A cet effet, en collaboration avec le gouvernement du président Joseph Kabila, l'UNICEF a démarré la mise en œuvre d'un système appelé 'Village assaini' ou programme "Healthy Village" (Village en bonne santé), qui cherche à encourager non seulement l'approvisionnement en eau potable, mais également des pratiques hygiéniques et sanitaires. "Si vous encouragez seulement la promotion de l'eau potable et les gens ne lavent pas leurs mains correctement, ceci ne va pas réduire la diarrhée, alors nous avons pensé qu'il était important de concevoir un programme global avec différentes composantes", explique Rinko Kinoshita, responsable de la planification de l'UNICEF en RDC.

Un programme basé sur la demande, 'Village Assaini', exige qu'une communauté demande à y prendre part, après quoi le gouvernement, les agences étrangères et la communauté cherchent à atteindre des objectifs tels que pourvoir 80 pour cent des ménages en toilettes correctes, et 70 pour cent en eau potable. Les matériaux non disponibles localement, comme le ciment, seront fournis — mais la participation de la communauté dans l'entretien et la protection des sources d'eau avec les matériaux locaux, est aussi importante. Dans une autre initiative, une organisation non gouvernementale qui a son siège à Washington et qui mène ses activités en RDC, 'Population Service International' (PSI), a mis l'accent sur la mise à disposition de deux types de comprimés de traitement d'eau, pour lesquels les récipiendaires payent un montant nominal.

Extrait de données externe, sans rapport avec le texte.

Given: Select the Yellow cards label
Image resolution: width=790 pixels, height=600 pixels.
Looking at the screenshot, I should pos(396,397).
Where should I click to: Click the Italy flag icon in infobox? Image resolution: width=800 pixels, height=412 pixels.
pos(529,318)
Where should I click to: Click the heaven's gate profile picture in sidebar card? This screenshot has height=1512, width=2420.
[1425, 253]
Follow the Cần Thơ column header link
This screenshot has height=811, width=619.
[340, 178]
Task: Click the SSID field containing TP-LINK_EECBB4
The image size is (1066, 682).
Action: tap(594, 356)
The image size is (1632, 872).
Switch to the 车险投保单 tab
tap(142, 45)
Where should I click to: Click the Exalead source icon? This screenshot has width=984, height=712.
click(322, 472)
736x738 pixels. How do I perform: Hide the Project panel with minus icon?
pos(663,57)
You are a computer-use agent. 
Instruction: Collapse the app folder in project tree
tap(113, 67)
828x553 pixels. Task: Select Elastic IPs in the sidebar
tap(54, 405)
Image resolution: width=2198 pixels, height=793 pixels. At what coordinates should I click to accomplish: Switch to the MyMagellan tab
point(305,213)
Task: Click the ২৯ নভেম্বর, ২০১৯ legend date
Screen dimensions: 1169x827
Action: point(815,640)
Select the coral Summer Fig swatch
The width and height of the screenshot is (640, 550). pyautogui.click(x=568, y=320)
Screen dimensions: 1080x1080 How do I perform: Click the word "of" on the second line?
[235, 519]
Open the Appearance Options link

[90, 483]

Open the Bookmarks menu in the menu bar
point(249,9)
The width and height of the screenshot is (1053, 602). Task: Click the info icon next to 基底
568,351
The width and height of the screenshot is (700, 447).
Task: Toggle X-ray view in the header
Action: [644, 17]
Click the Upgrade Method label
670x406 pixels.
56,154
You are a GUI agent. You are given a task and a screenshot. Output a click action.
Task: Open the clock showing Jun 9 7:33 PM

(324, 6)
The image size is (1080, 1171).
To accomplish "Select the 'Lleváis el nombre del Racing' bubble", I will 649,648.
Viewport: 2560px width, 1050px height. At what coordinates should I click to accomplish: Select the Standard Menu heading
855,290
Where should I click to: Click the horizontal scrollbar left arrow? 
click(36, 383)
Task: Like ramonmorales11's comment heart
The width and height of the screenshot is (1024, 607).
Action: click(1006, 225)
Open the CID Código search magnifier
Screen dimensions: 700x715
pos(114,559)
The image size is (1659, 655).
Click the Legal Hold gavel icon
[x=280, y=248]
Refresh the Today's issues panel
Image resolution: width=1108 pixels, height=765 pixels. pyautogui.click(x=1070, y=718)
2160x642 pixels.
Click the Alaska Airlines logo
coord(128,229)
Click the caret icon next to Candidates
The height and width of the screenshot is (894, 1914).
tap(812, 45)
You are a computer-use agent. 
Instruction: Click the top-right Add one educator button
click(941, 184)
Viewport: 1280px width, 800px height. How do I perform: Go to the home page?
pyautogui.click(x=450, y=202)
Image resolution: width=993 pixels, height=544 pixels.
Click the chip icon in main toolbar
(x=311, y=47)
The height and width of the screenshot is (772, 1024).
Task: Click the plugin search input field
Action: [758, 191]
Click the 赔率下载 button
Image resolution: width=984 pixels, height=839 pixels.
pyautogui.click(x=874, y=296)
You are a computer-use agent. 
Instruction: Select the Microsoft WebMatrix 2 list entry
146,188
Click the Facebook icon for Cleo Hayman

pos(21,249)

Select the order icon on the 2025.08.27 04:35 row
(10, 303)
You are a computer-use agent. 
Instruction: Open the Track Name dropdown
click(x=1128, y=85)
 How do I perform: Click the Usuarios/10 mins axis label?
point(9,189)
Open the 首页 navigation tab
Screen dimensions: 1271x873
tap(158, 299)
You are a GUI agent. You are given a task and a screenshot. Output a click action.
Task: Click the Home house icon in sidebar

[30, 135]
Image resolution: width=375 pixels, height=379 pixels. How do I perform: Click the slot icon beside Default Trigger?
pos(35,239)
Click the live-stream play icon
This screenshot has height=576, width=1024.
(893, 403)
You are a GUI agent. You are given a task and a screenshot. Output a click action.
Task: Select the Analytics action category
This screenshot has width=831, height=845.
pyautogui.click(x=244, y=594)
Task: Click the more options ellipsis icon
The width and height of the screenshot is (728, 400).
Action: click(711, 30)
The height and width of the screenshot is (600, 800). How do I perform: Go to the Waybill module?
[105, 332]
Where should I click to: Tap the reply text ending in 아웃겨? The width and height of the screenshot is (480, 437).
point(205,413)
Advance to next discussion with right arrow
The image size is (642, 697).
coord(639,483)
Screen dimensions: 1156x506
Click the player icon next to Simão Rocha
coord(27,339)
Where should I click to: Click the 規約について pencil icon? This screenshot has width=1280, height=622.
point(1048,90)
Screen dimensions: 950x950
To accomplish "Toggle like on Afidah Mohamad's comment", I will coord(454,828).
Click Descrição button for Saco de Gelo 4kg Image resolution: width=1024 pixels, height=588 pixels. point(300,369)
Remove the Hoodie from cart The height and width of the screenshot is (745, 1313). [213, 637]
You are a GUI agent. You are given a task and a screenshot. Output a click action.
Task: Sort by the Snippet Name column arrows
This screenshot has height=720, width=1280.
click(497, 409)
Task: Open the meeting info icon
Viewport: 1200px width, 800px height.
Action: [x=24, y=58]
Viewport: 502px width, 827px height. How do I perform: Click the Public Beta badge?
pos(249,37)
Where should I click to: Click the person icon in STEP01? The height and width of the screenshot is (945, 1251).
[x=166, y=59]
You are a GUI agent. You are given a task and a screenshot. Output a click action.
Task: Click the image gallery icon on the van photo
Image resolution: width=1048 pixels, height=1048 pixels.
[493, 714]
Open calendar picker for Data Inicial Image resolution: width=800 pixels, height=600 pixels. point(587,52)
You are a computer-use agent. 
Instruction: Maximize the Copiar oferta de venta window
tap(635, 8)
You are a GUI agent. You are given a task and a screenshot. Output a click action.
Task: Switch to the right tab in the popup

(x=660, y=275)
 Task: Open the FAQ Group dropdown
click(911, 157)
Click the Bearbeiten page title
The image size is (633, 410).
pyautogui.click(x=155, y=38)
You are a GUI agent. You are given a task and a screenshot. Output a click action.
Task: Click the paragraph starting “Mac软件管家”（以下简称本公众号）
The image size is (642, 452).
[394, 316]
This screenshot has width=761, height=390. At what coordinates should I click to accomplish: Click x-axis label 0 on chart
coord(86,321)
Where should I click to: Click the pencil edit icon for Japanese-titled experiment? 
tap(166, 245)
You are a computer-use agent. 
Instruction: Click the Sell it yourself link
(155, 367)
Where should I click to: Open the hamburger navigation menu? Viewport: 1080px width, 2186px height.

Le premier, un produit appelé PUR, peut réduire de façon significative le risque de maladie diarrhéique en enlevant la saleté et les vers intestinaux de l'eau. Les autres comprimés, Aquatabs, réduisent le risque de maladies d'origine hydrique telles que le choléra et la typhoïde. "Ils baissent le coût de purification de l'eau et sont beaucoup plus faciles à transporter que le chlore", affirme Theresa Gruber-Tapsoba, la représentante du PSI dans le pays.

Un seul sac de Aquatabs est capable de purifier 20 litres d'eau, tandis que la même quantité de PUR est efficace pour 70 litres d'eau.

La javellisation est souvent utilisée dans les régimes de traitement d'eau des pays qui ont des infrastructures plus développées, puisqu'elle est hautement efficace pour tuer les bactéries d'origine hydrique.